Boy in hospital after being hit by tree branch as strong winds lash NSW coast
A young boy has been taken to hospital with a head injury after being struck by a falling tree branch in Sydney’s north-west on Monday night, as strong winds continue to batter major parts of the state.
Struck in West Pennant Hills about 7.30pm, the boy was rushed to Westmead Children’s Hospital by road in a serious condition. Early reports suggest he had to be placed in an induced coma due to his injuries, NSW Ambulance said.
Thunderstorms build over the Riverina region of NSW near Yass on Monday evening.Credit:Nick Moir
The boy’s age was not immediately known.
The Bureau of Meteorology has warned damaging winds of up to 65km/h are set to persist throughout Tuesday morning from the Southern Tablelands all the way to the Mid North Coast as a “vigorous” cold front makes its way eastwards across northeastern NSW.
The weather system has already caused wind gusts of 63km/h to be recorded in Sydney. The NSW State Emergency Service has urged residents across the state’s coastline to move vehicles away from trees and to secure loose items around their homes.
“Saturated soils in the east bring an increased risk of gusty winds toppling trees and powerlines,” the emergency service warned.
Heavy rainfall in parts of the state on Monday night caused fresh evacuation orders and warnings to be issued by the State Emergency Service.

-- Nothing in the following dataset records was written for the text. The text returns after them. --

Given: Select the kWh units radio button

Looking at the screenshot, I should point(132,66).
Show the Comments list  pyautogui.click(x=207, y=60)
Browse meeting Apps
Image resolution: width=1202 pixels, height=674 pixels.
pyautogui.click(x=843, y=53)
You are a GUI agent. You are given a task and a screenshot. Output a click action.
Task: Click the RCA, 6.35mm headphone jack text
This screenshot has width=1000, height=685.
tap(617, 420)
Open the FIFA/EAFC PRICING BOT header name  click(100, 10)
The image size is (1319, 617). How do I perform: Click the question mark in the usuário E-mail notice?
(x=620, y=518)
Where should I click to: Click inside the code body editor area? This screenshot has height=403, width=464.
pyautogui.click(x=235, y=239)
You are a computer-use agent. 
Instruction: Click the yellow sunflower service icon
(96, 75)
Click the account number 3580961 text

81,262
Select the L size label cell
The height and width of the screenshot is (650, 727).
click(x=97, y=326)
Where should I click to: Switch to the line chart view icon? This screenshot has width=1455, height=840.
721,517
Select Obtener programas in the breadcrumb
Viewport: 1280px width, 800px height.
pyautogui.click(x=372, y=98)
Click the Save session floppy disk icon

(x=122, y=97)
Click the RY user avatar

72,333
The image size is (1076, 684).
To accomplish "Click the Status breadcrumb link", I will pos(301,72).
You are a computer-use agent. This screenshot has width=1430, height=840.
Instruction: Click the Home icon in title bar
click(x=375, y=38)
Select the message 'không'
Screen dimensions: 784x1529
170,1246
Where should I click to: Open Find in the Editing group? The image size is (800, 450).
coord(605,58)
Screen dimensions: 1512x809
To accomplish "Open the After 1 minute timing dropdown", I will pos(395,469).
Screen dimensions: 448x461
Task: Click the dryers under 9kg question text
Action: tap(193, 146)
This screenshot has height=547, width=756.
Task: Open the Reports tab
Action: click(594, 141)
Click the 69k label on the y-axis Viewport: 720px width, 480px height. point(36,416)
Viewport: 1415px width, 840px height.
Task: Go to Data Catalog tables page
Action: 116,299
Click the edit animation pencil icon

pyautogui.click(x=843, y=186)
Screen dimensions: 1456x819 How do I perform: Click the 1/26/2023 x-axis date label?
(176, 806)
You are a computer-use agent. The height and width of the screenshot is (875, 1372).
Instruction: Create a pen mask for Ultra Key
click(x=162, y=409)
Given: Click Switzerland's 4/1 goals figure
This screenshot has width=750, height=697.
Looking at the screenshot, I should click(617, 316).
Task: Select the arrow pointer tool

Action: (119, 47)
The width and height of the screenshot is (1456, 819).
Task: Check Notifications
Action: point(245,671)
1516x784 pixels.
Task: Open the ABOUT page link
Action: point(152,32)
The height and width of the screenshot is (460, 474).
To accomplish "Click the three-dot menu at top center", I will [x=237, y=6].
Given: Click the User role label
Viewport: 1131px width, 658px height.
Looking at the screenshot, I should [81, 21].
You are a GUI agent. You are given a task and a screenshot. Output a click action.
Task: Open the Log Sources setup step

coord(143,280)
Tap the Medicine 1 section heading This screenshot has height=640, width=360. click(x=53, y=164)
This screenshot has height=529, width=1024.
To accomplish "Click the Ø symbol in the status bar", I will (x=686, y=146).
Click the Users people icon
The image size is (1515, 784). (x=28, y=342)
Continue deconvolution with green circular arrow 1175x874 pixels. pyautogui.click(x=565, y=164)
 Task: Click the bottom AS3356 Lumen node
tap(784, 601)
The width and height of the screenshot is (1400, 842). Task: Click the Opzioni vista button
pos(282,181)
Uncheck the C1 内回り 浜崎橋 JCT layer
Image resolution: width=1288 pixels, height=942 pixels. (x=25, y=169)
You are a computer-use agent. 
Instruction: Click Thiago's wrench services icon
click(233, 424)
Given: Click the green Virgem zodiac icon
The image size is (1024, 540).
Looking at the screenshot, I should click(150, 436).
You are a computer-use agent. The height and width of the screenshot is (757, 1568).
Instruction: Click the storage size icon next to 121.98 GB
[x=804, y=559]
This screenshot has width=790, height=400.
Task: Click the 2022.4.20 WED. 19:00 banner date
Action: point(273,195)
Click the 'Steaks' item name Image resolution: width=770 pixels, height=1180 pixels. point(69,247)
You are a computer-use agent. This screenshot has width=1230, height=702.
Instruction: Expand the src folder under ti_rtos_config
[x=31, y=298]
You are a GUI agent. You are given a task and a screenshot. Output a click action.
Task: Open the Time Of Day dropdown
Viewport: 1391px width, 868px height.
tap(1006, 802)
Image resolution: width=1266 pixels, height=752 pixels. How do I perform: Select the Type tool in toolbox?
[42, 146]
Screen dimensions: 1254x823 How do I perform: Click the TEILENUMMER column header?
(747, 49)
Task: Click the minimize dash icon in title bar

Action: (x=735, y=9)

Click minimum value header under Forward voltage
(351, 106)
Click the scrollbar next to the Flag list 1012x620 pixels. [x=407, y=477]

At 8.34pm on Monday, residents in Cootamundra in the state’s South West Slopes were told to prepare to evacuate before properties along the Muttama Creek were told to leave immediately at 9pm.
Just after midnight, residents in parts of Boorowa near Cootamundra were also told to prepare to evacuate as the Boorowa Dam began to flood.
A bit further south in the Riverina region, residents in Adelong were told to evacuate immediately due to flash flooding about 1.30am.
Residents in Willow Bend were also told to evacuate at 2.30am, while a flood warning was issued for Tamworth about 6.30am on Tuesday.
In Melbourne, it’s forecast to be just 14 degrees with possible hail storms on Tuesday. It will potentially be the coldest Melbourne Cup day since 1995, the Bureau of Meteorology said.
Speaking on the ABC’s News Breakfast program, state Greens MP for Melbourne Ellen Sandell said today would be difficult for the 100 or so people in Melbourne’s inner northwestern suburbs who last month had their homes flooded while the nearby Flemington Racecourse remained dry.
“People around here in Maribyrnong and where I live, in Kensington, are still pretty upset the Flemington Racecourse got to protect their property at the expense of people’s homes. One hundred people had their homes flooded, we’ve had hundreds more lose cars and other property,” she said.
“And I think watching revellers come to the Melbourne Cup will be pretty hard for those people who lost everything.”